Source material: Begin
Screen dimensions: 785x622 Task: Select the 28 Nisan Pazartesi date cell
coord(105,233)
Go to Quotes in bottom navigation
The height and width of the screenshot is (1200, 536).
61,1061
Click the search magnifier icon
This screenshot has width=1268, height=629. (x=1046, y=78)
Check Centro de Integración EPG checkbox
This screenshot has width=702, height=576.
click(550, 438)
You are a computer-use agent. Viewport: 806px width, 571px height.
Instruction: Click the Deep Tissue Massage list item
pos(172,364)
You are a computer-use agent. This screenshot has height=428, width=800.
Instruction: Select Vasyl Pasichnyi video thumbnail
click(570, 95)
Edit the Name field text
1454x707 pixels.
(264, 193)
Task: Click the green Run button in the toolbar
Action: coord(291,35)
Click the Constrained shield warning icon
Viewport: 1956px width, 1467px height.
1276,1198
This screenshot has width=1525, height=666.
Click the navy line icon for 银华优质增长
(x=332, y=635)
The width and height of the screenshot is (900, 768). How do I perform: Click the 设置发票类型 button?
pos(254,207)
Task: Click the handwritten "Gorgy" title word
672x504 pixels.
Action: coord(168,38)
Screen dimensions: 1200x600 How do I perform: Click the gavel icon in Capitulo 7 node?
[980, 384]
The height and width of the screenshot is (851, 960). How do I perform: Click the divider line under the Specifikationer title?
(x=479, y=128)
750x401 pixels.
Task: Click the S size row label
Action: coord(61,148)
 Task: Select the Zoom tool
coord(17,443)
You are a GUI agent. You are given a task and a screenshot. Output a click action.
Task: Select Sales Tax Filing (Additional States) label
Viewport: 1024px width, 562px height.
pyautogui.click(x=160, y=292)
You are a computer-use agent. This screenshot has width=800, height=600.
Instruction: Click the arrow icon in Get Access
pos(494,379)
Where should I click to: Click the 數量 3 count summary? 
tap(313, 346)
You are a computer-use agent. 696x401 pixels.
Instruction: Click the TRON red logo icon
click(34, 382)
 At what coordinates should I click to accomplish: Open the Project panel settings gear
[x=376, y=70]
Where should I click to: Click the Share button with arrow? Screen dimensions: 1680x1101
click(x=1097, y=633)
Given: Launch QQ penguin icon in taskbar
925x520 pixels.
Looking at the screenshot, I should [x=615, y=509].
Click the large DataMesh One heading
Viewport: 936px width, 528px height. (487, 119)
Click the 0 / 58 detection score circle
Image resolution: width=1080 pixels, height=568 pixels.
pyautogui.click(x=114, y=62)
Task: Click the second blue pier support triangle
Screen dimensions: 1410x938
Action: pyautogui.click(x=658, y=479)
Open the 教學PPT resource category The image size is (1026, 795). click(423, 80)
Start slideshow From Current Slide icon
Source material: End
**Exercise instructions**.
Go through the entries above and report every line in which the word "computer" appears.

**Exercise result**.
You are a computer-use agent. Viewport: 806px width, 571px height.
You are a computer-use agent. This screenshot has height=428, width=800.
You are a computer-use agent. This screenshot has width=800, height=600.
You are a computer-use agent. 696x401 pixels.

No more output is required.